11th January, 2016
How did you go with your New Year’s Resolutions last year? Chances are you, like most others, didn’t make it through six months without giving up altogether.
Some common New Year’s resolutions centre on losing weight, getting fit, saving more, writing a business plan, quitting smoking, spending more time with family and getting organised.
Breaking your goals early in the New Year can set you on the path to pessimism. Before you know it, you’re back in your old habits.
Here are three ways you can shift your mindset to a place of positivity in the New Year.
Think about the year that just passed and list your accomplishments. What went well?
Starting this way will give you a sense of what is realistic to achieve within the space of a year. It will also help to focus your mind on the positive.
Then think about the things that you would have loved to achieve, but didn’t quite get there. Assess this list critically. What are the things that will take your goals to the next level?
This is a great place from which to start framing your goals.
And you don’t have to stop using this approach once you’ve set your goals. Use it throughout the year to help you reset and refocus on your goals. Making it a regular process will keep you motivated and on track.
Language is important. Logically, humans are hard-wired to respond positively to the things they do want to do, rather than the things they don’t want to do.
Using positive language to frame your goals will make it sound like your goals will help rather than hurt you. This will cause a positive mental association with achieving your goal.

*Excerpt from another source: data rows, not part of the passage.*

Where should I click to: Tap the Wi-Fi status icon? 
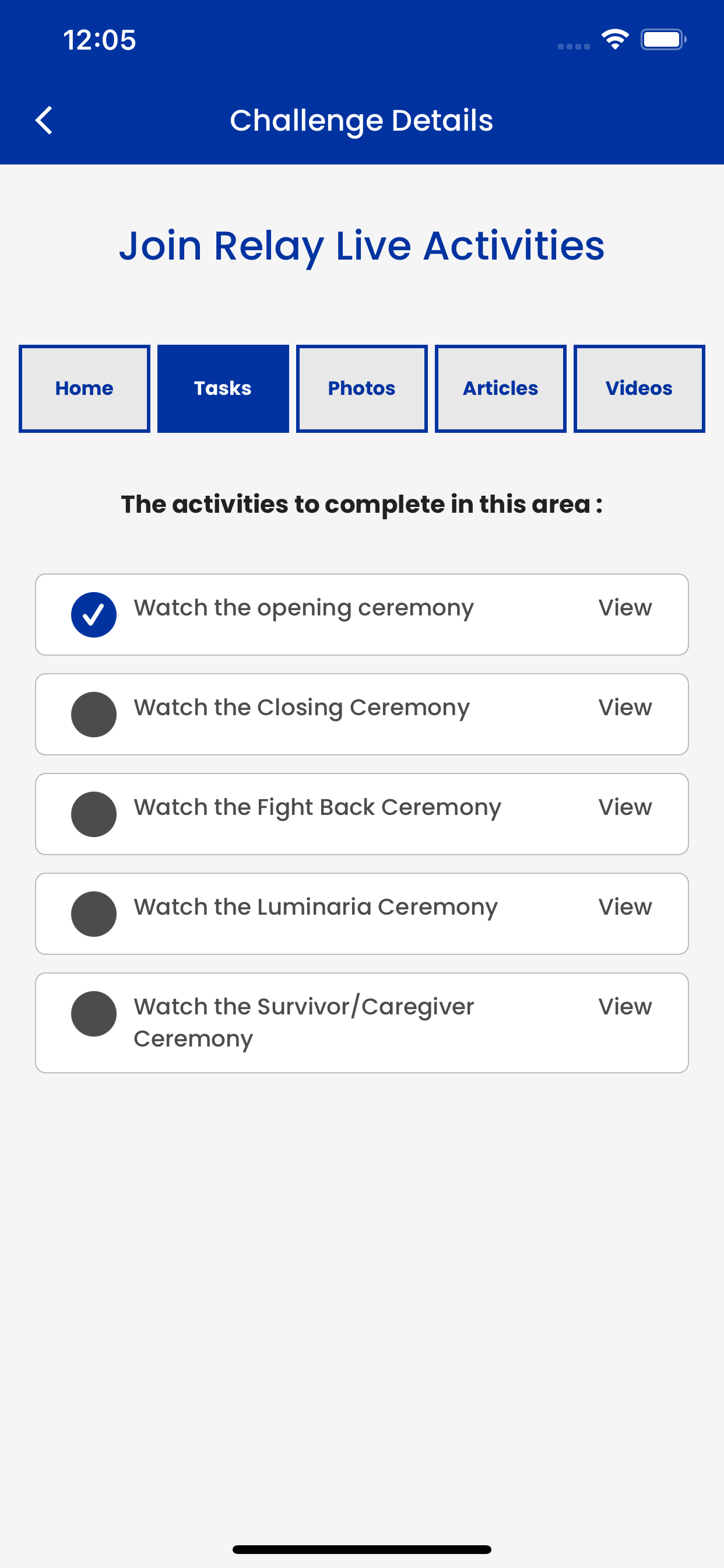click(x=615, y=40)

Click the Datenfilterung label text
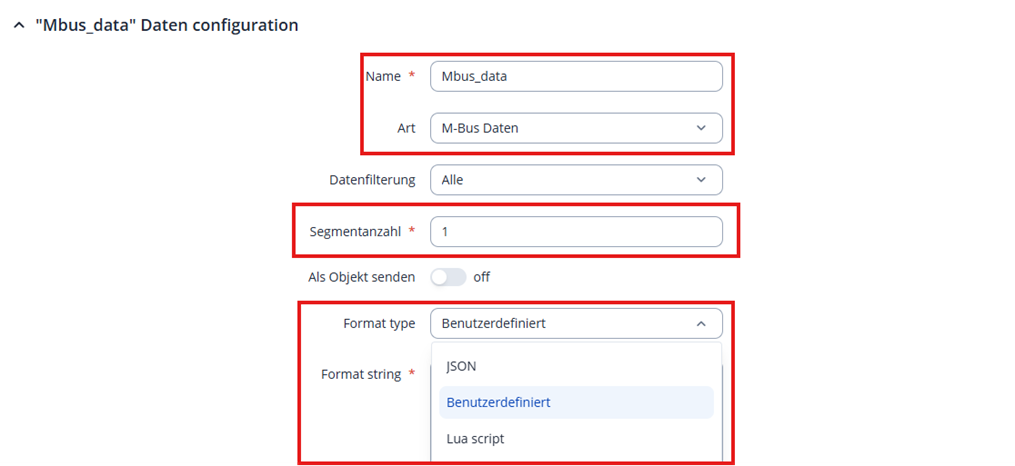pos(372,180)
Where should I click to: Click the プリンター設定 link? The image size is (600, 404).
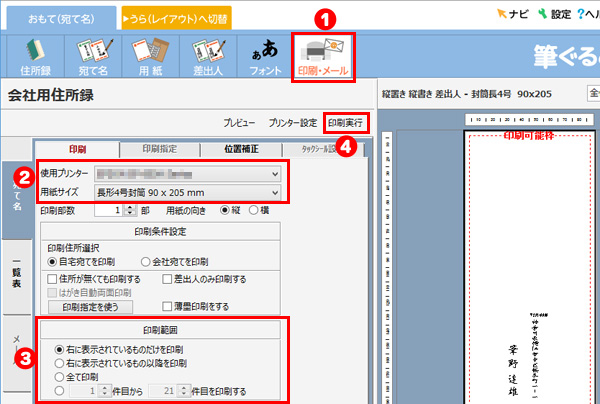292,122
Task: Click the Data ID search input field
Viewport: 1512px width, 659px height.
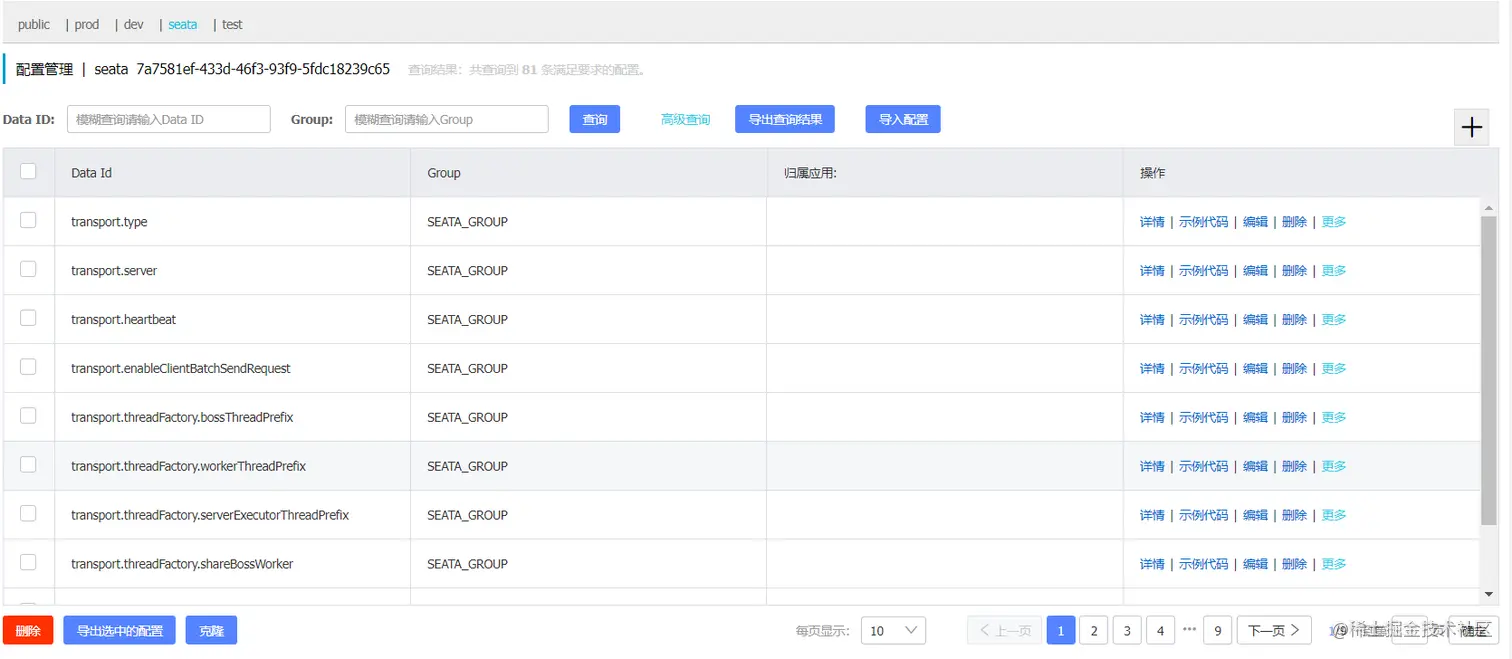Action: coord(169,119)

If you own a business, changing your goal from “Stop stressing about cash flow” to “Take 30 minutes every Friday to run report and monitor cashflow” sounds immediately more achievable – and is much more specific.
It’s 3pm on a Friday. You’ve downloaded a report for an overview of your cash in/cash out position – well done. Give yourself a pat on the back. You now have a good mental picture of where you stand and can make adjustments in the following days/weeks/months if necessary.
Regardless of whether your goals are personal or for business, be kind to yourself. If you slip up, don’t beat yourself up – dust yourself off and try again.
Alternatively, “swap” or “make up” your goal in another way. If you get to 4.30pm on Friday and you haven’t had a chance to download the report to monitor cashflow, make a meaningful swap. How about committing to a 15-minute chat with your staff or 2IC about their perceptions of the week? What were the actions that got more dollars/customers/leads through the door?
Rectifying your “slip” in other ways can combat your guilt and bring you back to a place of positivity.
Focusing on success, using positive language and acknowledging small milestones will go a long way towards making this year’s resolutions stick.